Selon l’UNICEF, près de 14 millions d’Afghans sont en situation de malnutrition, sur une population totale de 45 millions de personnes. Cette crise alimentaire est particulièrement alarmante chez les enfants, qui sont souvent les plus touchés.
/2026/08/29/6a925e447226f743248853.jpg)
Rachel Lozano, référente nutrition pour Médecins sans frontières (MSF) Hollande, a déclaré : « C’est rare de voir autant de petits de moins de six mois dans un état grave ». Elle intervient dans le sud de l’Afghanistan, notamment dans les provinces de Kandahar et du Helmand, et souligne que l’UNICEF et le Programme alimentaire mondial alertent régulièrement sur le niveau alarmant de la malnutrition dans le pays. Environ 1 million d’enfants de moins de deux ans souffrent de malnutrition aiguë sévère, un chiffre historiquement élevé.
Parmi les facteurs contribuant à cette situation figurent le réchauffement climatique et la réduction drastique des financements internationaux. Le conflit avec le Pakistan voisin a également eu pour effet de diminuer l’acheminement de l’aide humanitaire. Lozano a constaté « un tiers d’admissions supplémentaires » dans les centres de nutrition thérapeutique, ce qui a contraint les établissements à admettre « deux enfants par lit ».

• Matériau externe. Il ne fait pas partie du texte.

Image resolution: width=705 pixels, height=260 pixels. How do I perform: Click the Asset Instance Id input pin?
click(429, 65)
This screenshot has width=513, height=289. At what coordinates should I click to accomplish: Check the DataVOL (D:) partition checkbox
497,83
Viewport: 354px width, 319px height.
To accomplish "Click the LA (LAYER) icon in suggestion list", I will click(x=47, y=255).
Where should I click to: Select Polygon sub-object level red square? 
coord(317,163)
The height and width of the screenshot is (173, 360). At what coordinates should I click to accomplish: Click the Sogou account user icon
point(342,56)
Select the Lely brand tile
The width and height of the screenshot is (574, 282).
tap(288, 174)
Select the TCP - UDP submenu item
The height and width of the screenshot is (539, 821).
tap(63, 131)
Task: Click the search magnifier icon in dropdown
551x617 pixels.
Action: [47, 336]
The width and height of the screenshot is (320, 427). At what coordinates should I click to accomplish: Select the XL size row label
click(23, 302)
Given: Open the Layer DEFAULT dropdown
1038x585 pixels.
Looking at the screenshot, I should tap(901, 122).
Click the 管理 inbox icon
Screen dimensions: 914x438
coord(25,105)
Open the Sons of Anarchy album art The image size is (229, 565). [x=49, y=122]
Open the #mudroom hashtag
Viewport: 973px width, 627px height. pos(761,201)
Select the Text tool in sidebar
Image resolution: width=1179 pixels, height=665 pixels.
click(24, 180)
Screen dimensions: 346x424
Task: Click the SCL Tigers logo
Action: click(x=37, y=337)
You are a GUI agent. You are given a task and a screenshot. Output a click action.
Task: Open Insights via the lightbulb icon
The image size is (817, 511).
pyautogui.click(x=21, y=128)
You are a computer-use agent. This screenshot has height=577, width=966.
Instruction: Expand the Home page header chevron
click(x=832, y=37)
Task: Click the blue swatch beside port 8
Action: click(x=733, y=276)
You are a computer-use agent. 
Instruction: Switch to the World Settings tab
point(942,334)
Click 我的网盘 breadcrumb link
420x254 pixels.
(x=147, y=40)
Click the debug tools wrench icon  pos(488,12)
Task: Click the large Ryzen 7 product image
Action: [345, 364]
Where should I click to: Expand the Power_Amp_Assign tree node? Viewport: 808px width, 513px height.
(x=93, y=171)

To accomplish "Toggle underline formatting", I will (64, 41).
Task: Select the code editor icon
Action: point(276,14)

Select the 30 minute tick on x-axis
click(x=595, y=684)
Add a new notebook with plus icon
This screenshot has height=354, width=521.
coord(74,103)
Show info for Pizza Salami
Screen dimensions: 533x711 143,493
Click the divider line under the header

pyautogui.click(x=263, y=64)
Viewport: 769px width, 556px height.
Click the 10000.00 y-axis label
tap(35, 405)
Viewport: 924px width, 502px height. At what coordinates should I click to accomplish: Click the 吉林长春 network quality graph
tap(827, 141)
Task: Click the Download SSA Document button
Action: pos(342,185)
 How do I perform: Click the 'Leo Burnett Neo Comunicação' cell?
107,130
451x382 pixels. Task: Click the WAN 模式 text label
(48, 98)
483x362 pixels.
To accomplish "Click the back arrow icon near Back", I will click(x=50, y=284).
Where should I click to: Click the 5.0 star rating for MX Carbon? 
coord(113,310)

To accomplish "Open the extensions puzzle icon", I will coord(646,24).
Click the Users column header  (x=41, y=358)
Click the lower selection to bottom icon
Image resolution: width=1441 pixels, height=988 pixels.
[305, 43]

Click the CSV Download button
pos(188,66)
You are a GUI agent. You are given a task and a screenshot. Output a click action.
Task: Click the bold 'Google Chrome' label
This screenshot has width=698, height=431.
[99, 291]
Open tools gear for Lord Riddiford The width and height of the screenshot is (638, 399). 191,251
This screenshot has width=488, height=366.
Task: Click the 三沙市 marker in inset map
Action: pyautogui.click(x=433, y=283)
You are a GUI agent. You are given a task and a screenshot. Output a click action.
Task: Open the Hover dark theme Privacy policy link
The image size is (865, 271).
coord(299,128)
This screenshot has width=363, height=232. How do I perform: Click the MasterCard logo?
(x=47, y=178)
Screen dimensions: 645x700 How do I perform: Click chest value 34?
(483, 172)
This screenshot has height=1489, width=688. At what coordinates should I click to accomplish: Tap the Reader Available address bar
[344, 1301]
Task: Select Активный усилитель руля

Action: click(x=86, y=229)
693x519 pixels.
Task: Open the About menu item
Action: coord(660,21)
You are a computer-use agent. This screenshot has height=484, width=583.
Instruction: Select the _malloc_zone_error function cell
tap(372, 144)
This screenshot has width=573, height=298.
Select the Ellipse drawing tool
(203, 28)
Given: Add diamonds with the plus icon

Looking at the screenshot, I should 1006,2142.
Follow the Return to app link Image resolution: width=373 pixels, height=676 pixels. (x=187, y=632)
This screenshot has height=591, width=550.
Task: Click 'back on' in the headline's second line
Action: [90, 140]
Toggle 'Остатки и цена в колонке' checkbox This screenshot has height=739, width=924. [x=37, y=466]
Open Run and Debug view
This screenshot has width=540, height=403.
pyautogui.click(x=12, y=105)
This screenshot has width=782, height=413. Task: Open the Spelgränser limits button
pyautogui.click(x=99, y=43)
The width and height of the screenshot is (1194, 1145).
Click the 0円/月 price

Elle exprime son indignation face à la mauvaise santé des très jeunes enfants, qui traditionnellement devraient se nourrir principalement de lait maternel. « Cela montre la détresse de la population, des mamans et des femmes enceintes et allaitantes », explique-t-elle. Elle observe également que de nombreuses mères viennent aux consultations avec des biberons remplis d’eau ou de thé, mais sans lait.
« En Afghanistan aujourd’hui, il manque toute la base de la pyramide du traitement. Il n’y a plus d’accès aux centres de santé primaires qui proposaient avant le traitement de la malnutrition aiguë ou modérée. Idem pour les centres ambulatoires, avec toutes les coupes budgétaires. » Rachel Lozano déplore une « situation qui se détériore », affirmant qu’elle se sent « triste et enragée » face à cette crise humanitaire.